The The Problem of Trans-Border Information Flows in the Protection of Personal Information

Abstract

Cross-border transfers of personal information have become an important integrant of international trade, global economic activities enabler and a component of digital services driver, however, they are faced with the limitations of cross-border personal information transfers and data localisation laws. Various methodologies are used to process and transfer personal information across the borders such as cloud computing. Cloud computing has grown to include more users across different countries through its transnational characteristics on cross-border personal information transfers and triggers the Protection of Personal Information Act 4 of 2013 (POPIA) application.
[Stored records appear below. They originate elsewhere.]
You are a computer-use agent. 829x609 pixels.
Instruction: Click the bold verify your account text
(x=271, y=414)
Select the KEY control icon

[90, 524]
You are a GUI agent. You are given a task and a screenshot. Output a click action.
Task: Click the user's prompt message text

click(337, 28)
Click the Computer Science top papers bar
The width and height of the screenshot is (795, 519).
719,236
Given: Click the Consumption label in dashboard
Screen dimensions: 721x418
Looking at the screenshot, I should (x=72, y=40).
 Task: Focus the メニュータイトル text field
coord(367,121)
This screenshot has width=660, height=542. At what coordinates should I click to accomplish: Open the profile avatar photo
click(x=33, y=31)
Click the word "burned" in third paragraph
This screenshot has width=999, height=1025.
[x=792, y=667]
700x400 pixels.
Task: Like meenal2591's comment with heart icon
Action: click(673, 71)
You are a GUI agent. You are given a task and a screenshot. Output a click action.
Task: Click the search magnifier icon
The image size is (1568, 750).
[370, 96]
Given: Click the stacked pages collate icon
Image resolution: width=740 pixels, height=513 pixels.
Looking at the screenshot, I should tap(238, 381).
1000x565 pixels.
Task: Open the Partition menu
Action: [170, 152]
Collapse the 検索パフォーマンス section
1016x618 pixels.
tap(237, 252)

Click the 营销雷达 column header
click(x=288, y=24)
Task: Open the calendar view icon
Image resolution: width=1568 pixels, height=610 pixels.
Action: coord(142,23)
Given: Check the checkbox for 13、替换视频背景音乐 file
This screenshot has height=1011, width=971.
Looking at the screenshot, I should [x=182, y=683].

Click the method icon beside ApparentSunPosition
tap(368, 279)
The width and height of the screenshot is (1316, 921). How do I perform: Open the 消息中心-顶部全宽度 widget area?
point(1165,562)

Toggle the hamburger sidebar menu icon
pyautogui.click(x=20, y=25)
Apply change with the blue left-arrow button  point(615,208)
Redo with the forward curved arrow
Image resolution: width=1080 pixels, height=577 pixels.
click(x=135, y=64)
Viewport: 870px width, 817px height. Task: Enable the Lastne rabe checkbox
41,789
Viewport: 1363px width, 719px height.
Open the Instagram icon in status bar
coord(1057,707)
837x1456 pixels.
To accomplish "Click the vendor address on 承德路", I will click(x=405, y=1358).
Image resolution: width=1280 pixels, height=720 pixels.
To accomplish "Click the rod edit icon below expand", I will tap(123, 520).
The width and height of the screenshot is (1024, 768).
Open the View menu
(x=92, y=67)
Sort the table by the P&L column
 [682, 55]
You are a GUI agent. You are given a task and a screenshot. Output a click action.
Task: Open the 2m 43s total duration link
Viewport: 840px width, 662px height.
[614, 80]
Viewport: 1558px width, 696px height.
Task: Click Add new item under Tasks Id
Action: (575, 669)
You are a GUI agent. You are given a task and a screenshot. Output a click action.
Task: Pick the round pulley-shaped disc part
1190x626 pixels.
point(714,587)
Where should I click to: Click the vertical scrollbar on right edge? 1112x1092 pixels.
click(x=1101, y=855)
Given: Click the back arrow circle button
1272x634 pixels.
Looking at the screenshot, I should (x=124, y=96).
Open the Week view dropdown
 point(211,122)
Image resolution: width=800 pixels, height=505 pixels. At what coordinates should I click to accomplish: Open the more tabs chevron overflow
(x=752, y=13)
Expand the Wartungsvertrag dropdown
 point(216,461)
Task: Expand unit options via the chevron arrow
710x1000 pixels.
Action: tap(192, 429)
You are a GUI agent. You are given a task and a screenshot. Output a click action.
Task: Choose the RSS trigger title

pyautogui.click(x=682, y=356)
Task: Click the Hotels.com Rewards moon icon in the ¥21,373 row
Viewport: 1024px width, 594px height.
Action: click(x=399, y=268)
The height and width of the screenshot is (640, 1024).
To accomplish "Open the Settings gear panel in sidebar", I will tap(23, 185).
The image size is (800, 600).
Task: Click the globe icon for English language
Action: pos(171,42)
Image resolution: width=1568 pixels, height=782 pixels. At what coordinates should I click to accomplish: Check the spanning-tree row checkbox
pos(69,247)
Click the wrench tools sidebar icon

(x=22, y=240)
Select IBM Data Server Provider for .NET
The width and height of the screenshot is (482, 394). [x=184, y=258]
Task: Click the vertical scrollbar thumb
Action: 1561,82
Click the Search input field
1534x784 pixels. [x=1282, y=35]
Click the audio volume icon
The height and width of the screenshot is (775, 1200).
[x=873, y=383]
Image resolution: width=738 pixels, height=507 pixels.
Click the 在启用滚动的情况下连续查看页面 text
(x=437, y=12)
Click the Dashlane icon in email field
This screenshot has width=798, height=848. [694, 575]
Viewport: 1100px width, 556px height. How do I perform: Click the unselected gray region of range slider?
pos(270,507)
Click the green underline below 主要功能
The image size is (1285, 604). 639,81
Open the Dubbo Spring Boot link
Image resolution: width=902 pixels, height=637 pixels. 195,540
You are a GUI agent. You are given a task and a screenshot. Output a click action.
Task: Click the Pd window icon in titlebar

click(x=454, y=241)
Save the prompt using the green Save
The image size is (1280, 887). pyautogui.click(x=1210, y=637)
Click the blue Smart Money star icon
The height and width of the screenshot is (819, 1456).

POPIA seeks to promote and protect personal information when processed by public or private bodies. Personal information also forms part of privacy which is a fundamental right enshrined under section 14 of the Constitution of the Republic of South Africa, 1996. Therefore, the processing of personal information unlawfully across South Africa is a violation of the fundamental right to privacy and the POPIA. A comparative analysis of the provisions of the European Union (EU) General Data Protection Regulation (GDPR) on cross-border data transfers will be used to illustrate the shortcomings of section 72 of the POPIA in the cloud computing context. The GDPR has set a benchmark for international data protection standards and POPIA must comply with those standards if South Africa wants to maintain its status as part of the international information technology market.